Es war aber gefährlich und konnte zu inneren Blutungen führen. Im Grunde war es ein fieser Handel von Elsi, der Lotte dieses „Pülverchen“ unter der Bedingung zu verschaffen, dass sie einst „JA“ sagen würde, damit Elsi den Kurt heiraten könnte. Denn nach dem Tod von Mutter Berner war Lotte das Oberhaupt der Familie geworden und durfte sagen, wer wen heiratete und wen nicht. Witwe Berner hatte das vor ihrem Tod so verordnet.

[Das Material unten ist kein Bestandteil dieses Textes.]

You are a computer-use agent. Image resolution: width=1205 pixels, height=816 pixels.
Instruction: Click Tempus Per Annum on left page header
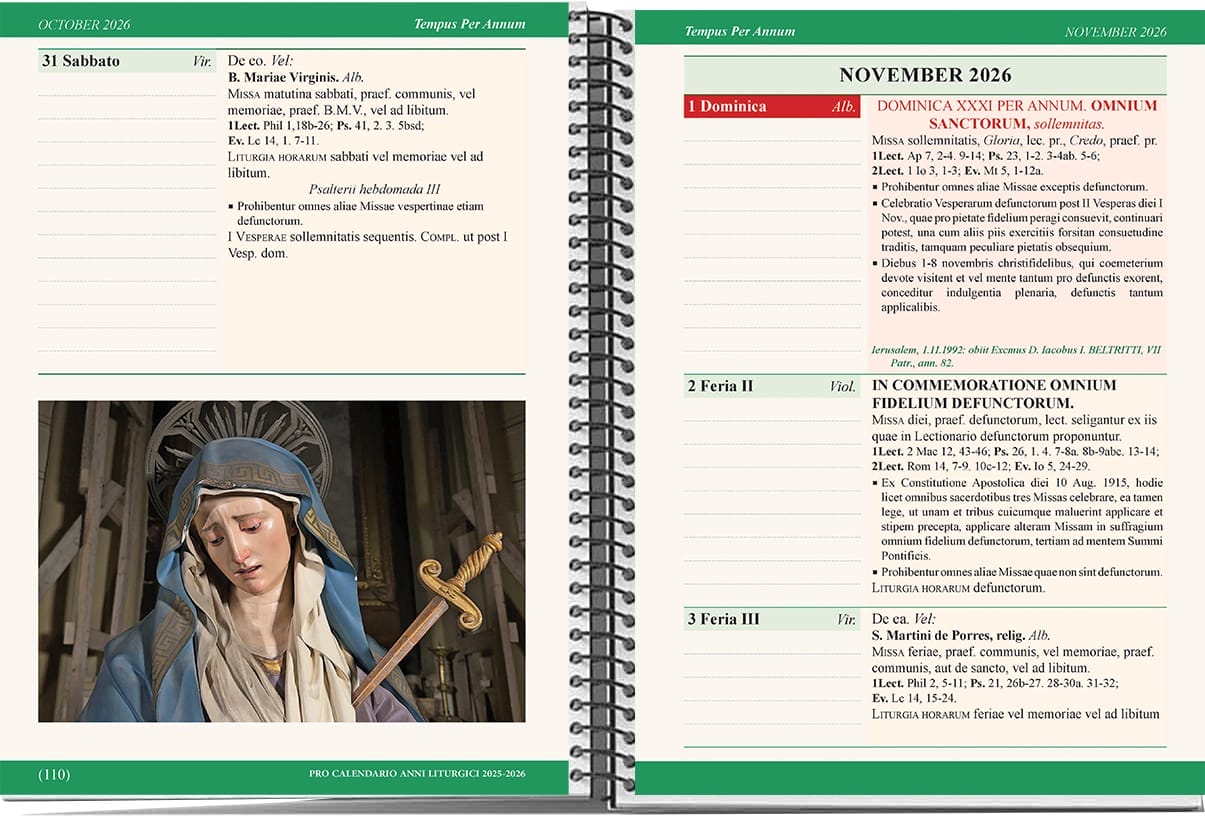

Unsere Elsi? Was war das für eine? Frido wusste es! Sie besaß neben ihrem Apotheker keinen anderen Liebhaber. Zudem hatte sie zwei Gebrechen, einen Klumpfuß und ein leicht verkrümmtes Rückgrat. Richtig gehen konnte sie nicht, nur humpeln. Dafür zeigte sie sich mit rot gefärbtem Haar, das aber lockte keinen heiratslustigen Burschen ins Haus. Elsi war zudem sehr rechthaberisch. Kurt, der Tausendsassa, würde in ihrem Gasthaus höchst nützlich sein, das wusste sie haargenau. Nur Kurt wusste nichts von diesem Handel.

Zusammen mit Gretchen, der jüngsten Schwester, pflegte Kurt damals die am Rande des Todes stehende Lotte, die er sehr gern mochte, selbst wenn sie Jahre älter war als er. „Wir müssen uns das vorstellen“, rief Frido, „wie sie beinahe verblutet im Bett lag.“

Aber das Kind wurde tot geboren und damit war die Schande vom Tisch. Noch etwas anderes erlebte Kurt in jener Zeit. Ihn verprügelte mehrmals ein Hilfsgärtner. Aus Rache, denn Ignaz der Gärtner, wie er hieß, wollte sich an Gretchen heranmachen, diese ließ ihn aber abblitzen. Um sich zu wehren, trug Kurt ständig einen Hufnagel mit sich und zerschnitt dem Ignaz das Gesicht, als er von diesem abermals verprügelt wurde. Darum nahm der Schmied den Kurt als Hilfskraft in seine Werkstatt, im Glauben, Kurt sei ein Raufbold.

Das war er aber nicht. An Wochenenden tat er Dienst in der Klosterkirche als Messdiener und war alles andere als ein Lümmel.

Darum wohl holte ihn die Frau des Schmiedes, eine Französin, wenn der Meister nicht im Hause war, herauf in ihre Wohnung und brachte ihm „Französisch sprechen“ bei, wie sie im Dorf erzählte.